Suriname clinches rice deal with Venezuela

Venezuela will now be importing rice from Suriname as part of the PetroCaribe agreement.

This deal was hammered out following a lightning visit by Venezue-lan President Nicolas Maduro to Paramaribo yesterday. Maduro’s visit was one of several to Caricom countries this weekend and came in the backdrop of efforts by Caracas to mobilise support for its position in the simmering border controversy with Guyana.

Surinamese media reported last evening that during the half-day visit Maduro and his counterpart, President Desi Bouterse of Suriname agreed to a “new and better stage of bilateral cooperation.”

Presidents Desi Bouterse (left) and Nicolas Maduro announcing the new deal in Suriname yesterday. (Photo from Telesur/AVN)
Presidents Desi Bouterse (left) and Nicolas Maduro announcing the new deal in Suriname
yesterday. (Photo from Telesur/AVN)

Reports out of Suriname noted that “it was agreed that Suriname will export more rice to Venezuela and that Suriname can continue to rely on the PetroCaribe deal in which Venezuela provides oil at an attractive price to Caribbean countries.”

 

Suriname had been in discussion since last year with Venezuela on a rice arrangement. The rice deal with Suriname comes on the cusp of the end of a similar deal with Guyana.
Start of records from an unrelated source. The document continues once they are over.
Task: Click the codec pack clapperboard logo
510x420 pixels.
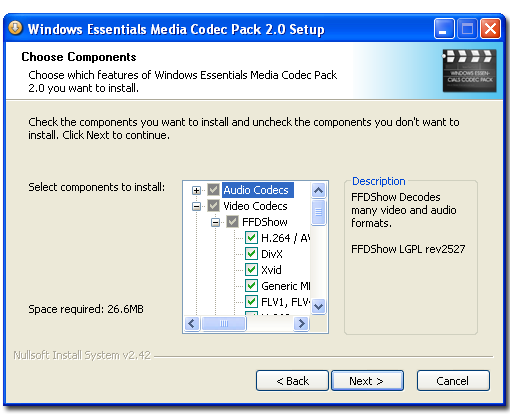Action: pos(469,71)
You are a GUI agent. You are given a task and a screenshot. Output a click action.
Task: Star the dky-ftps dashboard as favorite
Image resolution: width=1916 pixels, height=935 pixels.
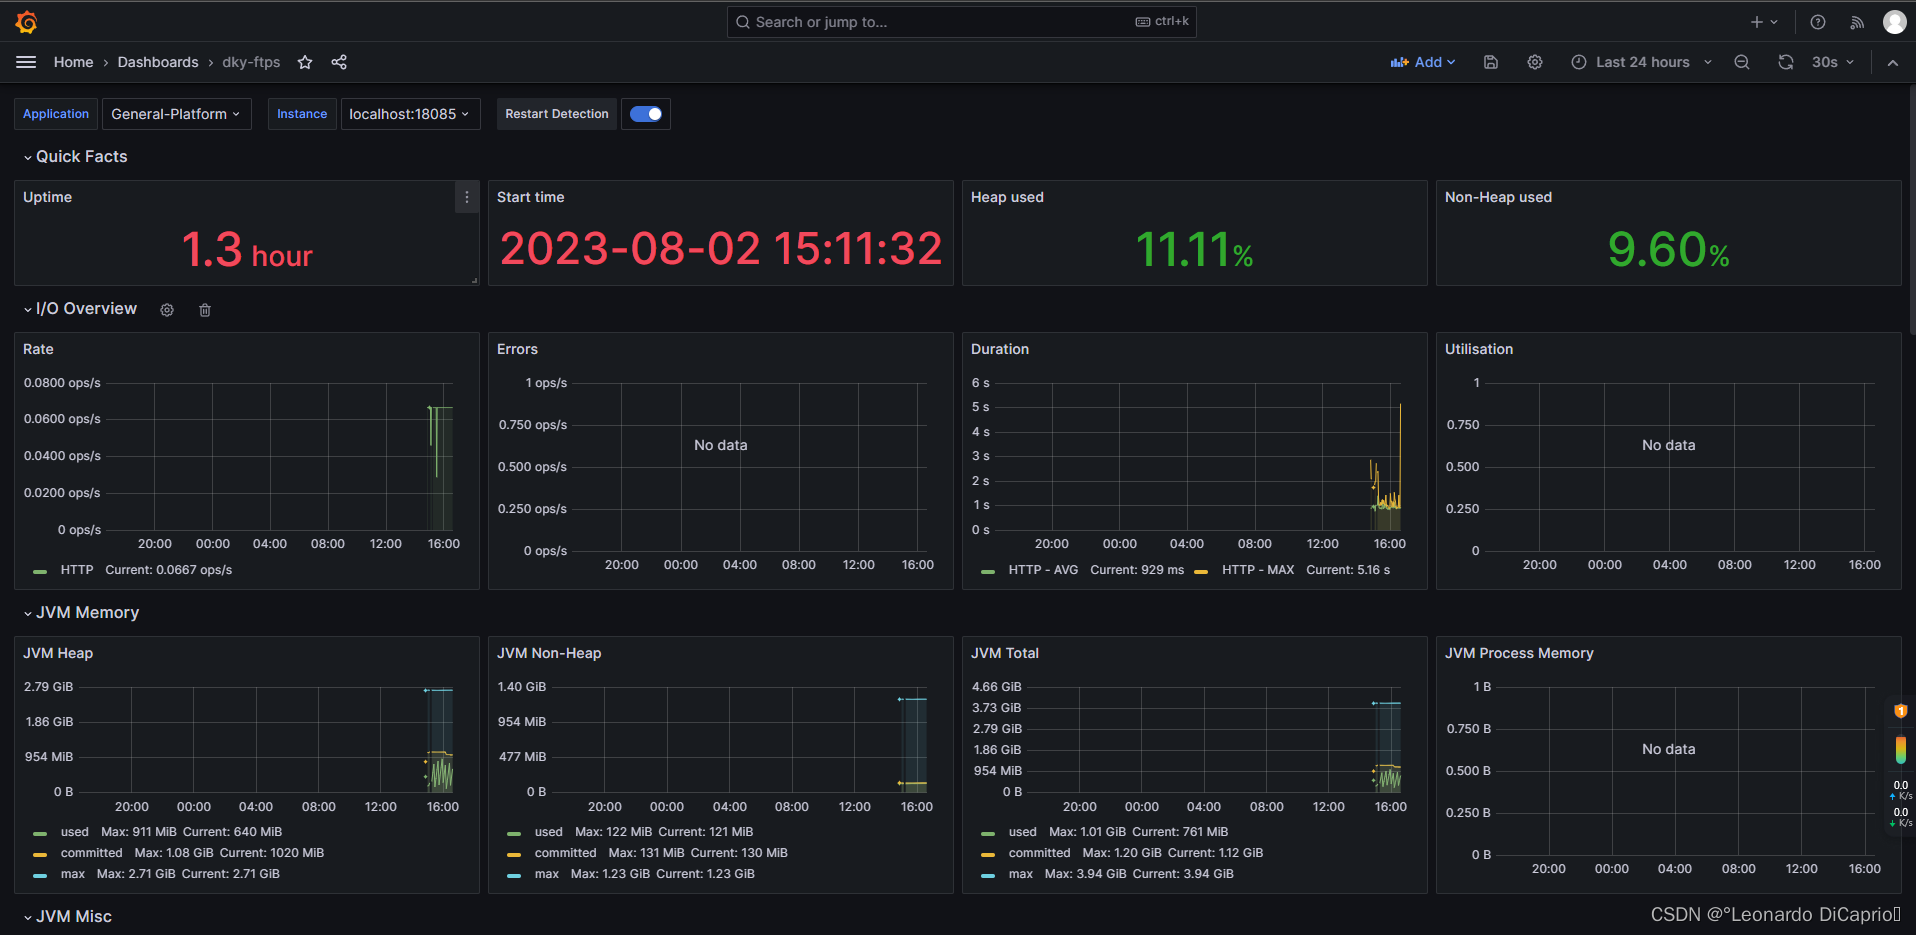point(305,62)
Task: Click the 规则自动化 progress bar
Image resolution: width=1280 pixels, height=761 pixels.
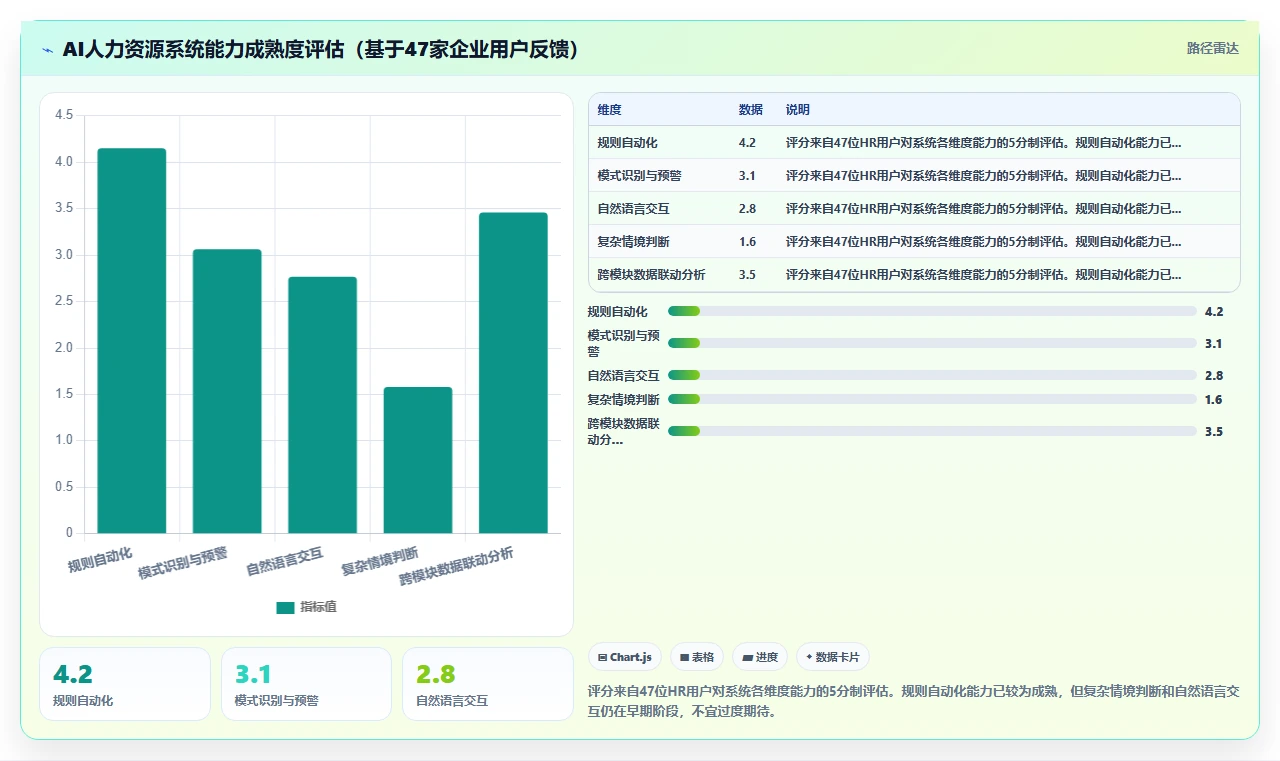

Venezuela earlier this year told Georgetown that a lucrative rice barter arrangement would come to an end in November to allow other South Ameri-can rice producers to benefit. The end of the arrangement came amid high tension over a maritime decree issued by Maduro claiming most of Guyana’s Atlantic waters. Guyana now has to find new markets for its booming rice industry.

Venezuela’s state-run TelesurTV stated yesterday that the two leaders agreed that PetroCaribe will be the base of their bilateral relations going forward.

As a result of the Maduro’s visit, a commission from Suriname will travel to Caracas in the coming days to finalise trade and rice purchasing agreements.

PetroCaribe is an arrangement established by Venezuela in 2005 to sell oil on soft terms to its Caribbean allies. In July, Stabroek News reported that the rice barter component of the deal which had existed between Guyana and Venezuela since 2009 will conclude in November of this year. Previously the agreement between the two countries was renewed annually.

At the time of this announcement, Guyana’s Prime Minister Moses Nagamootoo referred to “Venezuela’s position of the non-renewal of the PetroCaribe barter agreement [as]an act of economic sanction against Guy-ana.”

The relationship between the Guyana and Venezuela had been deteriorating since May, when Maduro issued the decree laying claim to most of Guyana’s territorial waters along the Essequibo Coast. That Decree was subsequently withdrawn and replaced with a new one that was still offensive. The initial decree was issued after United States-based oil company Exxon Mobil announced that it has discovered significant evidence of oil in the Stabroek Block offshore Demerara.

Maduro was also scheduled to visit Antigua and St Lucia this weekend.